Ted Koppel on Torture ...
We have just heard from another voice, this one of media elite fame, who tells us that torture is a very bad thing, always, and should never be tolerated, no matter what.
Yes, we've heard this tune before, many, many times before, but never from Ted Kopell, the longtime ABC News journalist who just delivered his first commentary for the BBC's World News America. Ted is a journalist of some gravitas, which makes his premiere commentary that much more disappointing.
Not only is there nothing new in his observations about torture - or what he calls torture, in any event -- but his commentary is infused with a shallowness that does not become Koppel, who always struck me as one of the more thoughtful journalists in the world of television news.
Let's start where Ted starts, with water-boarding, which Koppel believes is a clear-cut case of torture. Rather than spend time debating the point, let's, instead, ask Ted a few simple questions: If you think water-boarding is torture -- even with an American doctor present during the process and even with specific rules in place about how long the terrorist suspect can be water-boarded - then what would Ted call eye-gauging to extract a confession? How would he describe the process of ripping a prisoner's fingernails out to get him to talk? What would he call it when interrogations use a hot poker on a suspect in order to get information?
Are they in the same moral galaxy as water-boarding -- again, with a doctor standing by to make sure nothing goes wrong? Ted may think so. I don't.
Ted also says that our national policy on torture should be "blindingly simple" and this is it: "Torture is always illegal, and those who use it will always be prosecuted."
"Let those who violate our stated national principles on torture be put on notice," he goes on, " it is against American law no matter where or under what circumstances it's employed, and violations of that law will lead to prison."
While Ted does a pretty good job of plowing the same old ground, he doesn't open any new fields of inquiry. He doesn't seem to see any moral complexities in the torture debate. Ted needs to tell us, for example, what great "national principles" would be upheld by allowing innocent Americans to die if so-called torture might save their lives? This is never part of the debate. The anti-torture contingent merely says, "Torture is bad" and we're all supposed to nod in agreement at the obvious moral clarity of the statement.
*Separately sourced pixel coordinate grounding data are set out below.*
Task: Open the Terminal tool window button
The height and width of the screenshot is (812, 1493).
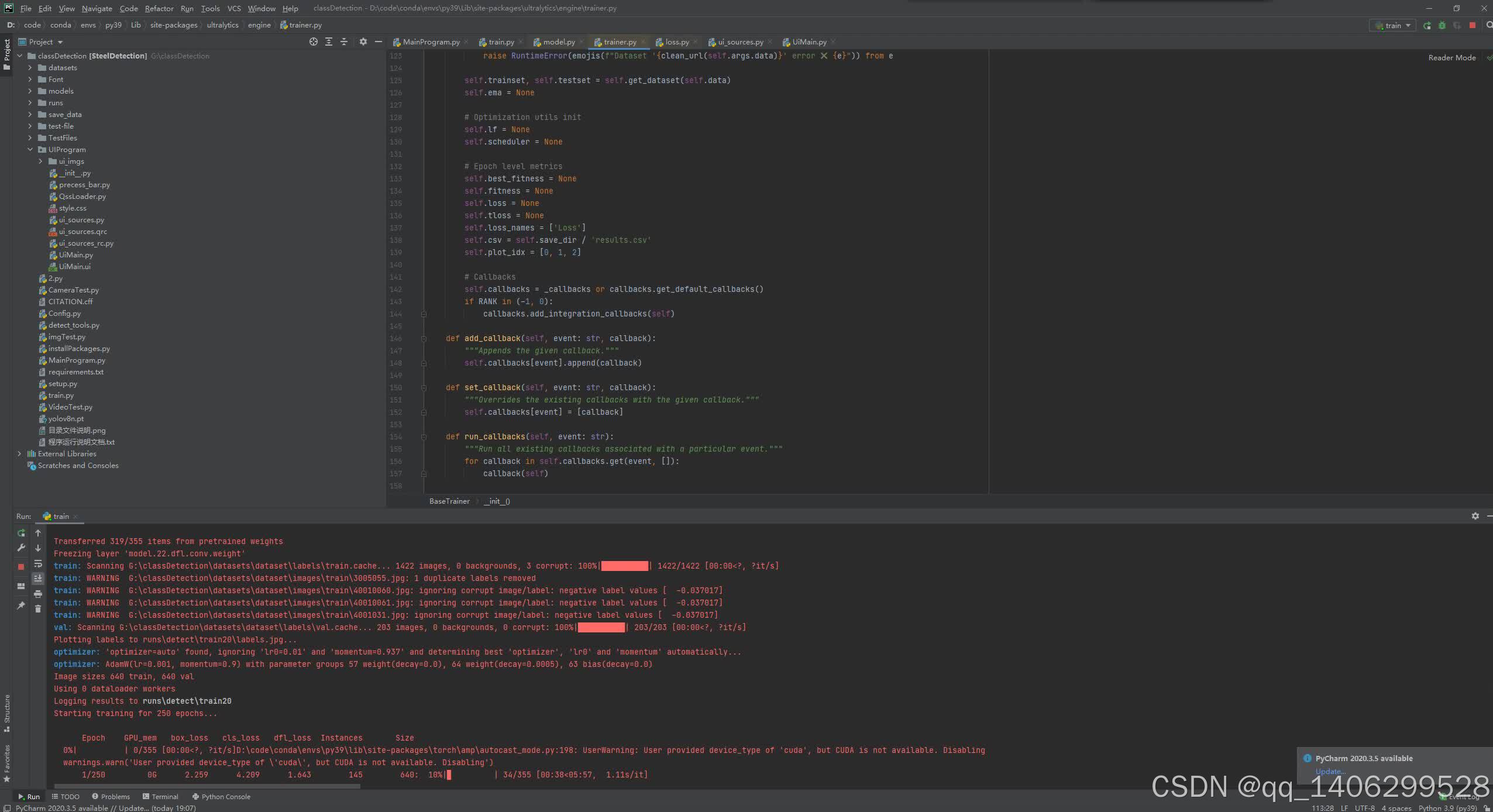Action: [160, 796]
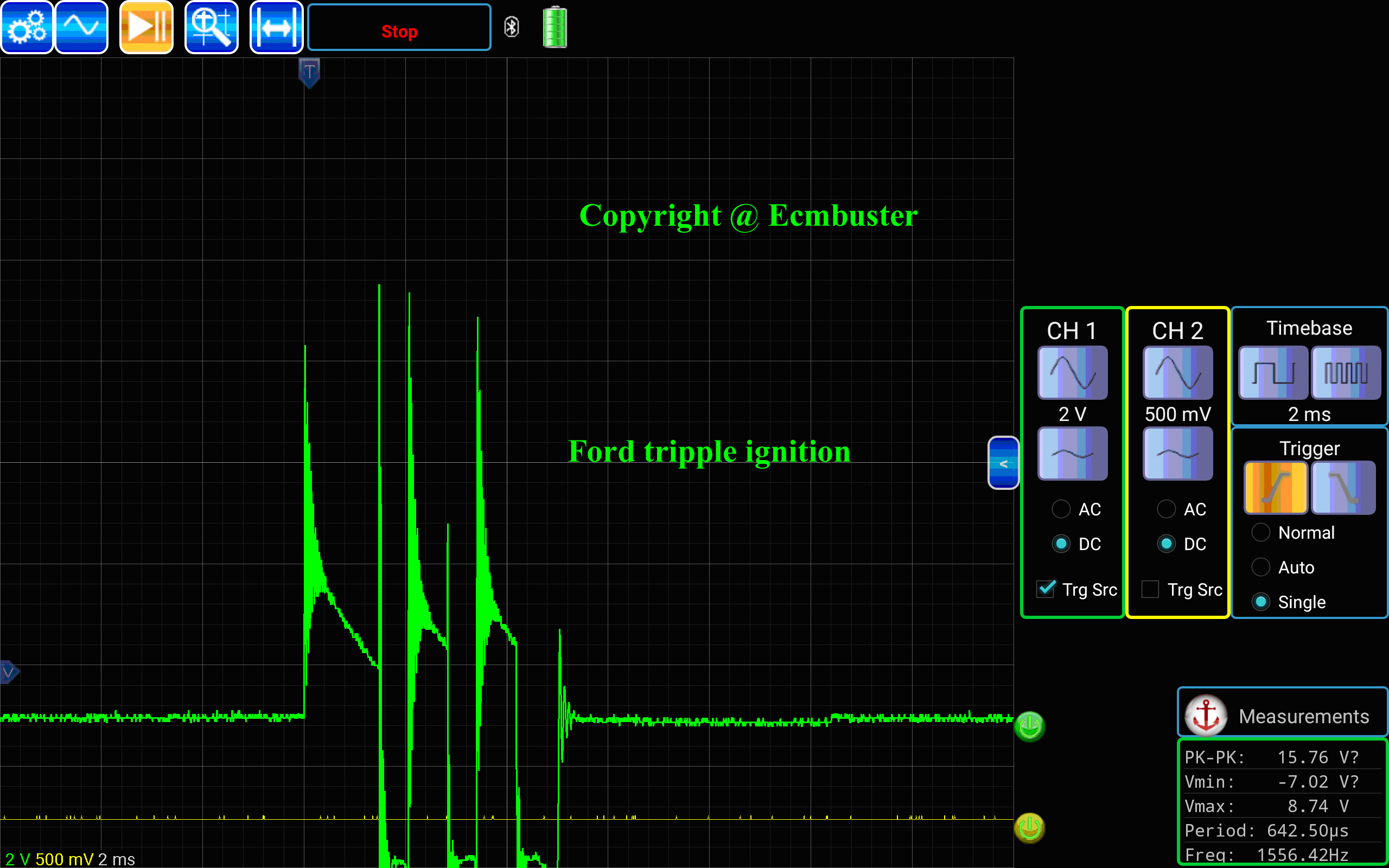Choose rising edge trigger slope
The image size is (1389, 868).
click(1276, 487)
But Ted - and President Obama for that matter - need to answer a few more questions before I start nodding. Would "torture" be acceptable if it meant saving a thousand lives in a big city in the "ticking bomb" scenario? What if just one or two lives were on the line? Say, the lives of their children? Would they approve of torture to save them? Any decent person would say Yes in the blink of an eye - and I trust Ted Koppel and Barack Obama would be among them. Then why not approve torture to save somebody else's children?
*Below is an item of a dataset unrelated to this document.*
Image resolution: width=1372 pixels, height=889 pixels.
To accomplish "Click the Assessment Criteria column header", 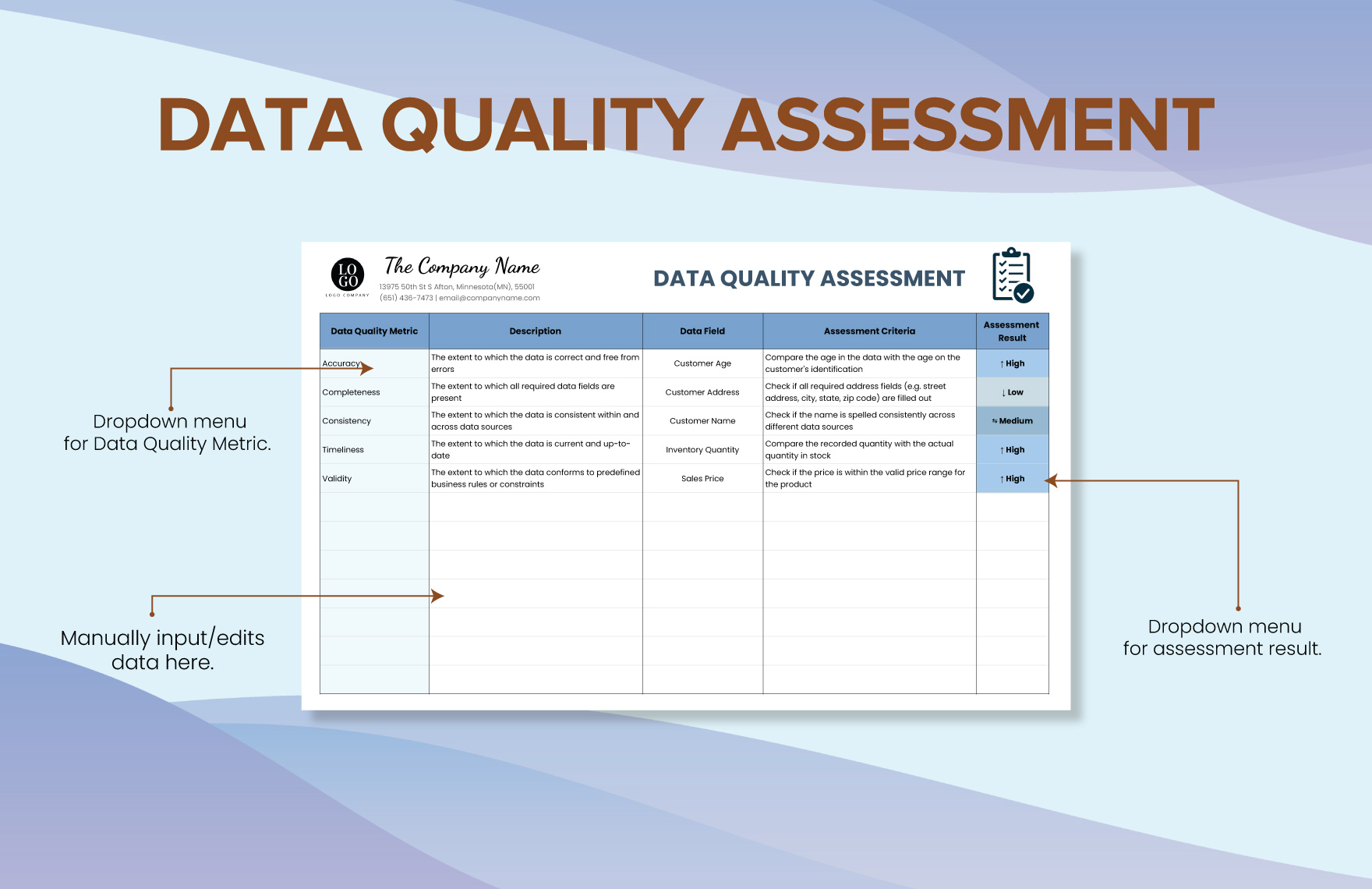I will pyautogui.click(x=869, y=331).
Of course Ted and the others say there are other ways to extract information, that torture isn't necessary. Really? Like what? And why would American interrogators torture a terrorist with knowledge of an imminent attack if they could get the information they need through other less "enhanced" methods?
What bothers me most about Ted Koppel's observations is not just that they're paper-thin, but that they're immoral. I know, I know: the anti-torture folks think of themselves as the moral ones. But how is allowing innocents to die when water-boarding or other "enhanced" interrogation methods might save them ... how is that moral?
That's another question Ted and the others are never called upon to answer.